Henan AMC is 40-per cent owned by Henan Investment Corporation, the provincial investment platform in central China. Its involvement underscores how local authorities are responding to Premier Li Keqiang’s instructions to fix the simmering banking and property crisis that is spreading throughout the country, reported TheStar.

Henan AMC’s involvement mirrors the assignment of bad-debt managers at the national level to help China’s largest banks work out the non-performing loans in the property sector.


Great Wall AMC is already cleaning up bad debt on the books of the Agricultural Bank of China, while China Orient AMC is working with Bank of China.

Henan’s provincial capital Zhengzhou is ground zero in the mess, where a banking scam by local fraudsters has combined with a mortgage boycott by disgruntled homebuyers.

The scam has run up a tally of 40 billion yuan (USD 6 billion) in missing bank deposits and a rare protest by nearly 1,000 depositors.

Henan, the home province of China Evergrande Group’s founder Xu Jiayin, also had more unfinished residential projects than anywhere else in China, according to mainland Chinese media, said Iris.

More provinces have stepped up. Gortune Investment in southern China’s economic powerhouse Guangdong province signed an agreement in April with the bond defaulter Fantasia Holdings Group and its Colour Life Services Group unit to restructure their debt. Gortune is an investment led by the Guangdong provincial government, said Iris.

“More local [AMCs] may follow suit” in the footsteps of Henan AMC in helping tackle the crisis, said Zhu Yiming, the director of corporate research at China Real Estate Information Corporation, an industry consultant.

“The pressure is huge on Henan to ensure the delivery of the houses, so the collaboration shows the determination of local authorities to solve the problem,” added Zhu.
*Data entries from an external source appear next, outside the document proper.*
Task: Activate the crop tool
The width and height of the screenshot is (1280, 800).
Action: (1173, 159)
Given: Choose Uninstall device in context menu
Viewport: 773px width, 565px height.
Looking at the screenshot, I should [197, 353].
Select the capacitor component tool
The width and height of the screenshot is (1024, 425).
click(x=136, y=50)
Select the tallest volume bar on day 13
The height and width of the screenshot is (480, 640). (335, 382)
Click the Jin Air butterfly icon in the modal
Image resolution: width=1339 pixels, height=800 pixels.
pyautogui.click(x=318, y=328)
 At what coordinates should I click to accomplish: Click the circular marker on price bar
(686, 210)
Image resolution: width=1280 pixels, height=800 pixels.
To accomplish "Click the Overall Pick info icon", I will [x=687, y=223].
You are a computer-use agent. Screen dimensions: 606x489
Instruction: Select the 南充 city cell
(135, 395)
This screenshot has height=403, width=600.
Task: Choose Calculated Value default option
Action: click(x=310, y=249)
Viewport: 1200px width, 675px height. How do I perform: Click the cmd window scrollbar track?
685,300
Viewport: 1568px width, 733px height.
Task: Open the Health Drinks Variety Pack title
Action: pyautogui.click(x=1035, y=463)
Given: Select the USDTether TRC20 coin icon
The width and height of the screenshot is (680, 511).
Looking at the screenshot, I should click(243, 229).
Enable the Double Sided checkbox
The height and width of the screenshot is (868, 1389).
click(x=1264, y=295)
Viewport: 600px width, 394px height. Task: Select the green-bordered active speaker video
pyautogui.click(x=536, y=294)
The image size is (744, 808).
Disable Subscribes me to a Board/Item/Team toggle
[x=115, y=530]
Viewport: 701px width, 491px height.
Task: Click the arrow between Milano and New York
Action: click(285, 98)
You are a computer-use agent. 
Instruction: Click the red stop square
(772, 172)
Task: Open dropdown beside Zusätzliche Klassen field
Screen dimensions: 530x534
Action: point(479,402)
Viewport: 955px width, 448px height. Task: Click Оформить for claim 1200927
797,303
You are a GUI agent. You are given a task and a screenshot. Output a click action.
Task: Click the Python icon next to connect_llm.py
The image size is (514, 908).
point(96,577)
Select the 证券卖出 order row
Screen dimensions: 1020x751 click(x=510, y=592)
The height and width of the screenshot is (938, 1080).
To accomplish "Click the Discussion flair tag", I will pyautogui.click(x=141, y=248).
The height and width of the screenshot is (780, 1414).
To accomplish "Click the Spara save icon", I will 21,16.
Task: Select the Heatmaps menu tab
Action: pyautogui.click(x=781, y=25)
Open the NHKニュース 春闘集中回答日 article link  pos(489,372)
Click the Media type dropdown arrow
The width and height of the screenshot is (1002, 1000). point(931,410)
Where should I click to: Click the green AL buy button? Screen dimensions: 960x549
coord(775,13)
The bad debt managers had issued bonds to finance the mergers and acquisitions of distressed property projects, together with China Merchants Bank, Industrial Bank, Shanghai Pudong Development Bank, Bank of Communications, China Guangfa Bank and Ping An Bank.

Still, the AMCs face an uphill challenge in cleaning up China’s property mess. Of the mass revolt by mortgage borrowers to pay their loans – affecting more than 280 projects in 86 Chinese cities – over grievances from shoddy quality to non-completion, mostly in Henan province, reported TheStar.

Great Wall AMC has failed for the second time to announce its 2021 financial results, while concerns about the collective exposure of Chinese banks to the mortgage revolt have led to a sell-off in banks’ shares. (ANI)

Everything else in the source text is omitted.